» **Records from a dataset**:
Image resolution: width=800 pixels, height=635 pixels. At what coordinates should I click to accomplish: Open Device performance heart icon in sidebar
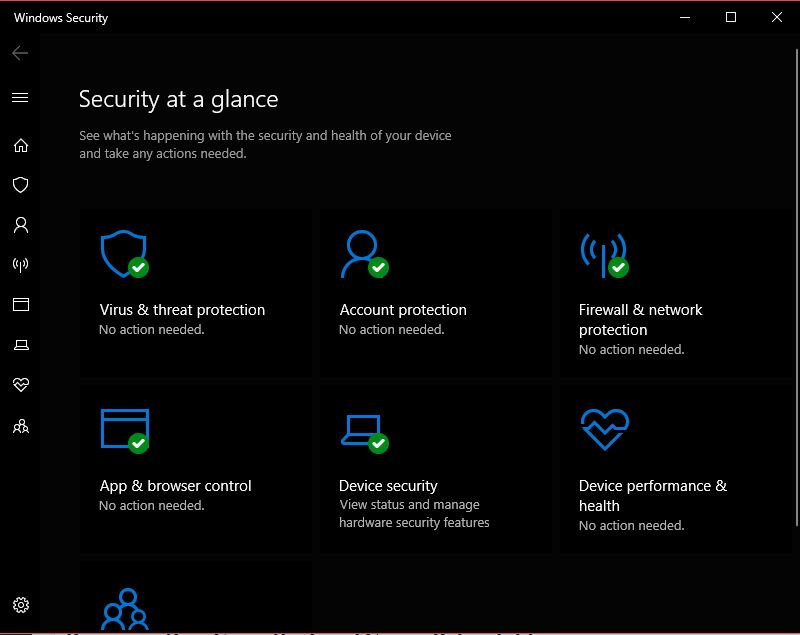pyautogui.click(x=20, y=385)
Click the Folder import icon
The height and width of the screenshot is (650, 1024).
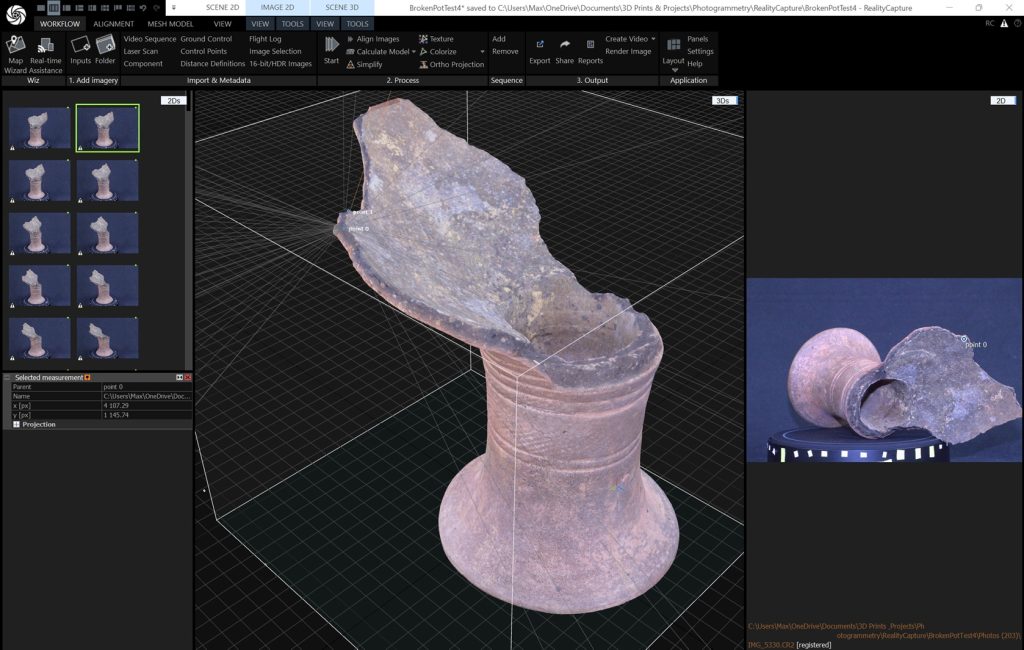(x=105, y=45)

» **Exercise goal**: The copy you produce must repeat all the entries exactly and contain no pictures.

» **Exercise answer**:
Image resolution: width=800 pixels, height=635 pixels. At what coordinates should I click to accomplish: Open Device performance heart icon in sidebar
pyautogui.click(x=20, y=385)
Click the Folder import icon
The height and width of the screenshot is (650, 1024).
(x=105, y=45)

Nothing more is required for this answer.